• 200725 Jul

    Since the idea of CSS2.2 was raised, there’s been some discussion as to what it should encompass, who should be responsible for the spec, and what it should be called; here’s what I think:

    First, it doesn’t matter what it’s called. Whether it’s referred to as CSS2.2, CSS2.1+, CSS3 Interim, or whatever, makes no difference. It doesn’t need to have a name at all; the important thing is that we have it.

    Second, it doesn’t need to be an official recommendation from the W3C; in fact, it may be easier if it’s not. The optimal solution would be communication between developers and browser manufacturers, and – crucially – between the browser manufacturers themselves. What’s needed is an agreement as to which features are implemented, and to make sure those features are implemented in the same way; a de facto standard.
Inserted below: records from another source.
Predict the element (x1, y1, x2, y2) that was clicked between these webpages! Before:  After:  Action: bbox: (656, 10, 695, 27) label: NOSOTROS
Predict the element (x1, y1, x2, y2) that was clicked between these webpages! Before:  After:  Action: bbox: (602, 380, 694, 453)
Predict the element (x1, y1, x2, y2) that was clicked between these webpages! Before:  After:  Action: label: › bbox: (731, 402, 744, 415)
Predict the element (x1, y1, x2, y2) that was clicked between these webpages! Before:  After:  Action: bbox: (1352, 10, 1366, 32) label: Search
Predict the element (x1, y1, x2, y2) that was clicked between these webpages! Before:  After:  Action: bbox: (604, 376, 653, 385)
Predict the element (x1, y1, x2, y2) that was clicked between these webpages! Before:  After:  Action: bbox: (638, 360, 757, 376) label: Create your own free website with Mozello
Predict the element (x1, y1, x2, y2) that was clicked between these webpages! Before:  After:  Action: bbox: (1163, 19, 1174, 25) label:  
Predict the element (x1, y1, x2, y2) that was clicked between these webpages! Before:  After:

    Finally, what feature should it include? For me, it has to be the elements which have already been implemented and tested in at least one browser for an amount of time sufficient for developers to have used them.

    The most-requested feature is multiple background images; if you’re going to have that, background clip, origin and size would be wanted too. Border images would also be useful, as would an agreement on implementation of border radius.

    Opacity, and with it RGBA and HSLA, box shadow, and text shadow would round off the decorative declarations.

    Even if those few could be agreed on, a lot of workarounds could be avoided.

    I would have said that multi-column layouts were less urgent, but as they are already part of the Gecko engine and about to be introduced in Safari 3, it seems that that should be part of the standard. Media queries would be pretty necessary as we move into the mobile era, too.

    Nothing I’ve mentioned above would be unrealistic; most have already been implemented in at least two current or imminent browsers. As they are available, why are we being kept waiting before we can use them? Think of all the extraneous markup we could be freeing ourselves from!

    Come on, browser makers: open up lines of communication and get talking to one another; float the ideas on your company blogs, see what your readers have to say. There’s a whole big community of developers who love to download nightly builds and test new features, and are hungry to improve their pages.